The Hotel Normandie was completed before the 1906 San Francisco Fire. The four-story establishment opened in April 1908, featuring a collection of 250 guest rooms and suites. The distinctive layout of the Hotel Normandie formed an "E" shape, featuring two slender and luminous courtyards that allowed natural light and fresh air to permeate the interior rooms. The exterior of the hotel showcased an appealing design crafted with terracotta brick, while the lobby showcased the interior with the use of marble. Within the rooms of the Hotel Normandie, guests were treated to a tasteful ambiance created by carefully chosen furnishings. Adorned with wallpaper and carpets, the rooms boasted a collection of mahogany, oak, and walnut furniture. The dining room of the Hotel was characterized by its ample space, abundant lighting, and excellent ventilation, ensuring a pleasant dining experience for guests. The well-equipped kitchen boasted a comprehensive range of modern appliances, catering to the culinary needs of the hotel's patrons. Under the management of Max Schulhofer and Leo Lebenbaum, the hotel prioritized the comfort and convenience of traveling individuals, making special arrangements to cater to their specific requirements.

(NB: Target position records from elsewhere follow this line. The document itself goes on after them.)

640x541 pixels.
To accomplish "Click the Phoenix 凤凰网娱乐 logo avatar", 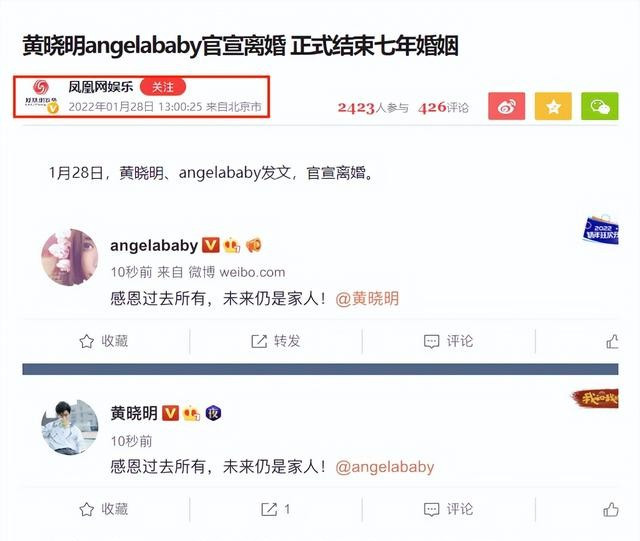I will [41, 96].
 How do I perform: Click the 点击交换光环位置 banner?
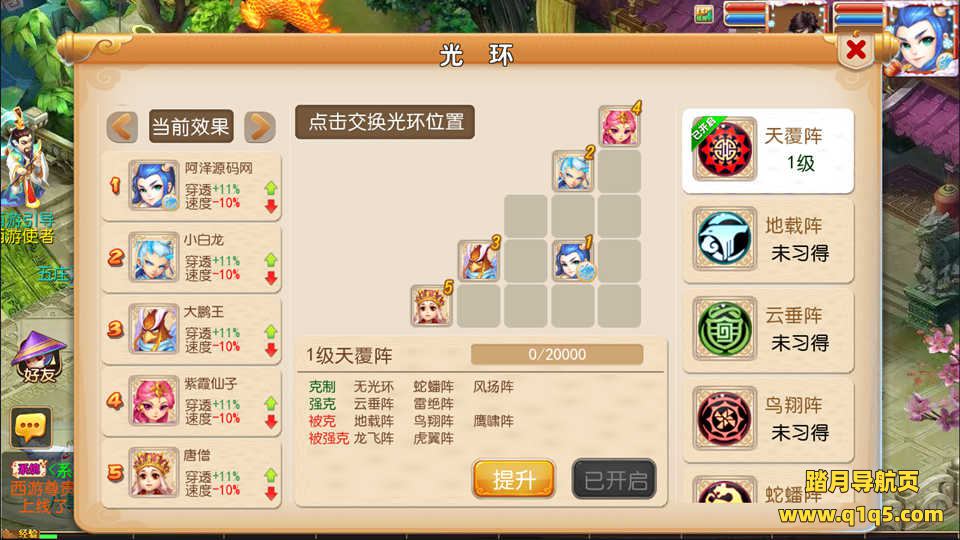[x=385, y=122]

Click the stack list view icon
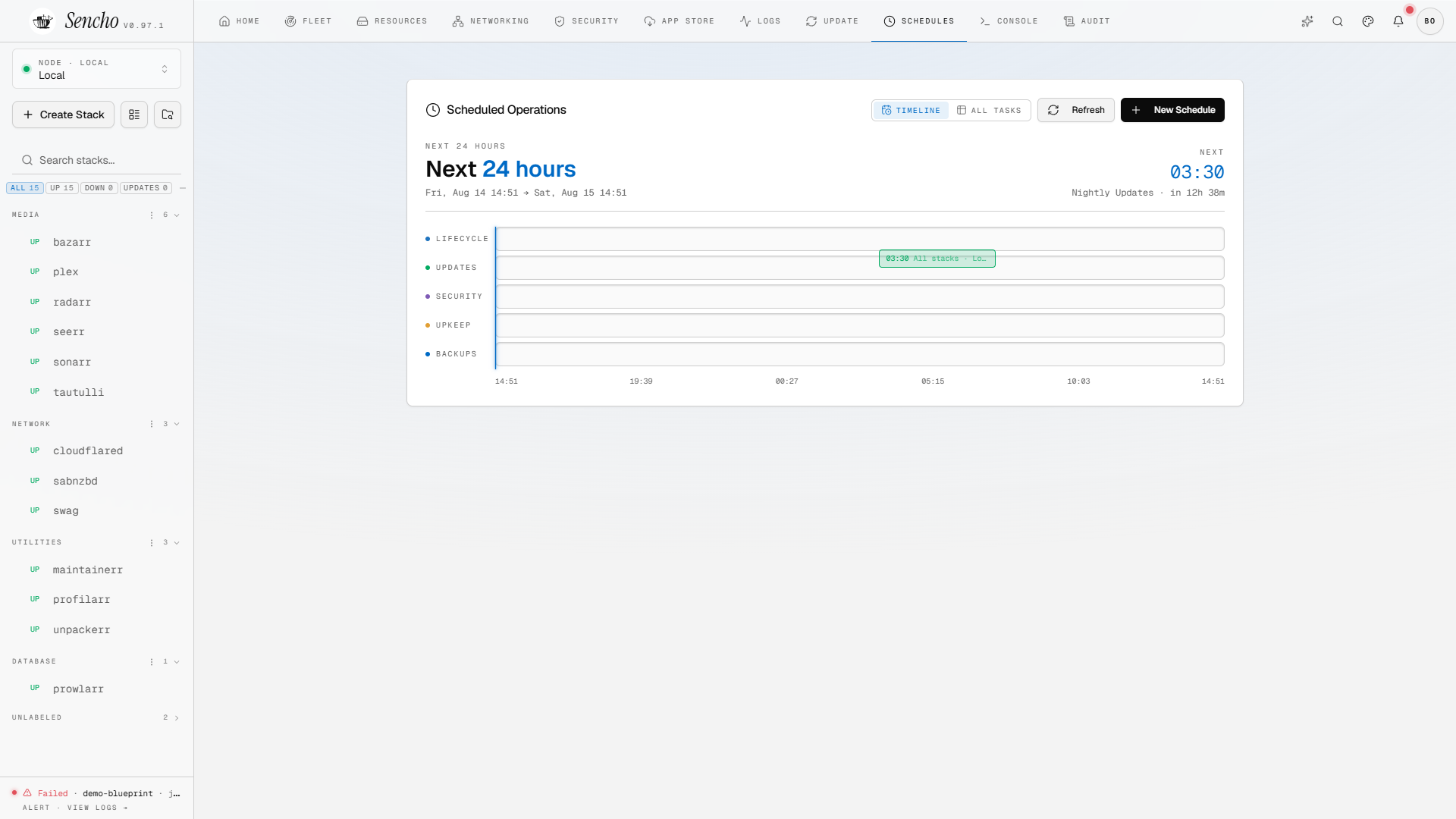click(134, 115)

Nestled near the Pacific Heights district, the hotel was designed in the elegant Palazzo style, adding to its allure and architectural splendor.

By November 1936, the former Hotel Normandie underwent a transformation and began operating under a new name, the Hotel Broadmoor. As of 2019, the hotel comprised 198 rooms and 132 bathrooms, as recorded by the San Francisco Office of the Assessor. Occupying a spacious lot measuring approximately 18905 sqft, the hotel stood as a prominent presence. However, by 2019, a significant portion of the Neo-classical exterior ornamentation had been removed from the Hotel Normandie.

Hotel Broadmoor transitioned into a retirement hotel in the 1990s, catering to the needs and comforts of retirees.